Here's a simplified view of how Skia processes a blend mode draw:
// Skia internal: processing a draw with blend mode
void GrOpsRenderPass::draw(const GrProgramInfo& programInfo,
const GrMesh& mesh) {
// 1. Check if blend mode is "simple" (can use HW blend)
if (programInfo.pipeline().getXferProcessor().hasHWBlendEquation()) {
// Configure fixed-function blend state
this->setHWBlendState(programInfo.pipeline());
this->issueDrawCall(mesh);
}
// 2. Check for KHR_blend_equation_advanced
else if (fGpu->caps()->advancedBlendEquationSupport()) {
this->setAdvancedBlendEquation(xferMode);
glBlendBarrierKHR(); // Required coherency barrier
this->issueDrawCall(mesh);
}
// 3. Fallback: read dst in shader
else {
// Bind current framebuffer as texture input to shader
this->bindDstTexture(programInfo);
// Fragment shader reads dst, computes blend, writes result
this->issueDrawCall(mesh);
}
}
Skia's Graphite backend (the successor to Ganesh) takes a fundamentally different approach: it builds a render graph of the entire frame before submitting any GPU work. This lets it:
- Batch draw calls more aggressively
- Eliminate redundant render target switches
- Schedule GPU work more efficiently on modern APIs (Vulkan, Metal, Dawn)

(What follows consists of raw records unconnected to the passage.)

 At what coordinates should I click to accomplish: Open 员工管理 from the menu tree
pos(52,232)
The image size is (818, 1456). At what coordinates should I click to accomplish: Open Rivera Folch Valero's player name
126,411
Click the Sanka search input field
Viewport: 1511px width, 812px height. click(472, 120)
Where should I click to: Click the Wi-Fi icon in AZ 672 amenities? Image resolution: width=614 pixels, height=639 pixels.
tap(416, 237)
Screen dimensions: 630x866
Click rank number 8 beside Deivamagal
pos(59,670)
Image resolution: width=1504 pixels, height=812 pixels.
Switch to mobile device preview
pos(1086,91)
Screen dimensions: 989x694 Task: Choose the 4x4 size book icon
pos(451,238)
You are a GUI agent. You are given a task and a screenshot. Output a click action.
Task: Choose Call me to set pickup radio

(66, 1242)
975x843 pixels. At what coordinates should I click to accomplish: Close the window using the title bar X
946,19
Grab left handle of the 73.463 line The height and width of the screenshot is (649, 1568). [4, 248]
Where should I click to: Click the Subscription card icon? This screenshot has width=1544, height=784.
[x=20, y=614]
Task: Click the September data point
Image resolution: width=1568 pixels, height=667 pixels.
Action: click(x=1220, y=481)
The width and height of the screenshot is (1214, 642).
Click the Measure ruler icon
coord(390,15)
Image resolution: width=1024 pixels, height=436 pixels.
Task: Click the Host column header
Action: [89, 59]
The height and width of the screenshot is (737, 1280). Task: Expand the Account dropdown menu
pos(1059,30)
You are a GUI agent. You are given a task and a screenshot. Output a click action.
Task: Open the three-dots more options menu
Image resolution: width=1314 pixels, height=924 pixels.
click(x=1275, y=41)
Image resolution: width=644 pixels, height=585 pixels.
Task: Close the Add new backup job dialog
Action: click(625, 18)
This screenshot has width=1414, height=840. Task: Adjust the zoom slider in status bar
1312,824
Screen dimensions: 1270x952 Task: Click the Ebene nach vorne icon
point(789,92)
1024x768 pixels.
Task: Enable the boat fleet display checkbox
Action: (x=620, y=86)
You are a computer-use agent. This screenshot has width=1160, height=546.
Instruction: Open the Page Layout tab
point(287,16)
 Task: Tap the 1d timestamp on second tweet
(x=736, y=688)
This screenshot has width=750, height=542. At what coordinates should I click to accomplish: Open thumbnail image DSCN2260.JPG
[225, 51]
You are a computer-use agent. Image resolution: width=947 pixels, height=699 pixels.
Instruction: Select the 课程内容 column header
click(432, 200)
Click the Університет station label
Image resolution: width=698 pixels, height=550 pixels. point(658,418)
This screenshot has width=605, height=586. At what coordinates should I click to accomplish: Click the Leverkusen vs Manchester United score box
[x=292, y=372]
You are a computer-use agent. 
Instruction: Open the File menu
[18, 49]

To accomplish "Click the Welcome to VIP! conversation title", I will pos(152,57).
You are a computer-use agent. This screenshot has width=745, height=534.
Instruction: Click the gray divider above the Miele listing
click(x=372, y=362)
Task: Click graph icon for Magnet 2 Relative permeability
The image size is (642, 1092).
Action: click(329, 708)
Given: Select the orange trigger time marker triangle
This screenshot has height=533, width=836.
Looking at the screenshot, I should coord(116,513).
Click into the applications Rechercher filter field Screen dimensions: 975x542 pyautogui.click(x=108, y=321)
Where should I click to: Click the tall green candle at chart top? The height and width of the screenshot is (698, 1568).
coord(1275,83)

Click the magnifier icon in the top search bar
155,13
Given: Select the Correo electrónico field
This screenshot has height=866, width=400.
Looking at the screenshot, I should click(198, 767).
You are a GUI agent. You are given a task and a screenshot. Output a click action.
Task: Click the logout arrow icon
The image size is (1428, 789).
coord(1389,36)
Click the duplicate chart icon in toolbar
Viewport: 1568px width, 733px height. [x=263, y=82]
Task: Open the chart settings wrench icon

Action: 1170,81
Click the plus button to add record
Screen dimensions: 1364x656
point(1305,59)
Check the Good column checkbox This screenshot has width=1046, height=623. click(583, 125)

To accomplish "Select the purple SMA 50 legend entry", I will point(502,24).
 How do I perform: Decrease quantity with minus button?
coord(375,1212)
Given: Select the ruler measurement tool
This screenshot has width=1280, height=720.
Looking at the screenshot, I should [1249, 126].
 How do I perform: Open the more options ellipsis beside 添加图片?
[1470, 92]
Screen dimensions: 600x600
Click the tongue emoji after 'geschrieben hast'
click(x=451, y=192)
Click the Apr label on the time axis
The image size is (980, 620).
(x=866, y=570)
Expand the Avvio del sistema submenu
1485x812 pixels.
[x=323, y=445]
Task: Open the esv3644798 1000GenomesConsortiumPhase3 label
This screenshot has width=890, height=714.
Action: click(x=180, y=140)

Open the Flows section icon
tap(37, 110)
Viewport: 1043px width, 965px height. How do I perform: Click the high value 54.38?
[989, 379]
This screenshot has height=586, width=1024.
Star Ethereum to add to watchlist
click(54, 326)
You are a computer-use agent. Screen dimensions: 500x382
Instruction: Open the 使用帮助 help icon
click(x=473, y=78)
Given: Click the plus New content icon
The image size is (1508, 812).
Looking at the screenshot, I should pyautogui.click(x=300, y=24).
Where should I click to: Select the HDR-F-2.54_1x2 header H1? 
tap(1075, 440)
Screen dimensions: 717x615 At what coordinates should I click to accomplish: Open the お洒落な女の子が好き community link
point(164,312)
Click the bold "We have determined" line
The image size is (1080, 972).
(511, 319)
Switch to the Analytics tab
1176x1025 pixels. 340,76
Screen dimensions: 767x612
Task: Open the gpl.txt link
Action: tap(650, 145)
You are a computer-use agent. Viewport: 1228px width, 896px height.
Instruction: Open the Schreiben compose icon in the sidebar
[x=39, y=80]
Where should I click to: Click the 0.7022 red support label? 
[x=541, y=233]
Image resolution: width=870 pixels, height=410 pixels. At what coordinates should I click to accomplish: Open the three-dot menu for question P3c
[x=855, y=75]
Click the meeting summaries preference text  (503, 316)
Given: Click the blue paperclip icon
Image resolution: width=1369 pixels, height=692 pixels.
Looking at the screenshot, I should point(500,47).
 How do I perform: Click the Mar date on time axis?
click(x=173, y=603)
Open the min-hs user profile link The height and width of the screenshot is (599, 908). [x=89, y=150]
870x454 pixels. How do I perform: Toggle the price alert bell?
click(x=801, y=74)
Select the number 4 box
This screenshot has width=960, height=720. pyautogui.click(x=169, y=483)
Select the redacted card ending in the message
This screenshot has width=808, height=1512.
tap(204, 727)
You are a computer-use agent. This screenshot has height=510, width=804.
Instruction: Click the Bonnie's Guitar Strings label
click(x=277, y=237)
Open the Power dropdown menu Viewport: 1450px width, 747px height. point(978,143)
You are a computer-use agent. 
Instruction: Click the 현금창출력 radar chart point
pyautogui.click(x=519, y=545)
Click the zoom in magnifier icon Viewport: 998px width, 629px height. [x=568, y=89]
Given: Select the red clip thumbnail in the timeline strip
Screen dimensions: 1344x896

I benchmarked Graphite vs Ganesh on a complex compositing workload (50 overlapping layers with various blend modes, 1080p):
Ganesh (GL backend): 8.2 ms/frame (~122 fps)
Graphite (Vulkan): 3.1 ms/frame (~322 fps)
Graphite (Metal M2): 2.4 ms/frame (~416 fps)
The render graph approach is particularly effective for blend modes because it can batch all elements using the same blend mode into a single render pass, reducing state changes.
Vello: The Future Is Compute Shaders
Vello (formerly piet-gpu) takes a radical approach: do everything in compute shaders. No rasterization pipeline, no fixed-function blending. The entire 2D rendering pipeline — path flattening, stroke expansion, tiling, fine rasterization, compositing — runs as a series of compute shader dispatches.
// Vello's pipeline stages (simplified):
// 1. Path encoding: Bézier curves → line segments (flatten)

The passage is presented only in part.